I am not a mathematician, so I apologize in advance for any sloppiness.
Suppose we have the following differential equation:
$$\dot{x}(t) = \Phi (x(t),\gamma)$$
where $\gamma$ is some parameter and $\Phi$ a well-behaved function (at least differentiable), but complicated enough so that this ODE does not have an explicit analytical solution (it can only be computed numerically).

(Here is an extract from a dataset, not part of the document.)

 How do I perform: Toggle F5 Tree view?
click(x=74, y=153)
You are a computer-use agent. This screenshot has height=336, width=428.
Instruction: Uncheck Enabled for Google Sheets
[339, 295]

I want now to ‘‘upgrade’’ $\gamma$ from being a fixed parameter to being a function of time $\gamma(t)$, and this function satisfies a differential equation obtained from the extremization of the functional
$$F= \int_0^\infty f(x(s),\gamma(s),\dot{\gamma}(s))ds$$
with again $f$ well-behaved.
My question is: in this case can I take the functional derivative of $F$ as simply $$\frac{\delta F}{\delta \gamma(t)} = \frac{\partial f}{\partial \gamma} - \frac{d}{dt} \frac{\partial f}{\partial \dot{\gamma}}$$ or not? Because I am somehow convinced that $x(t)$ depends on the whole trajectory of $\gamma$ from $0$ to $t$, so maybe I have to take this dependence into account. If that is the case, how can I take this functional derivative?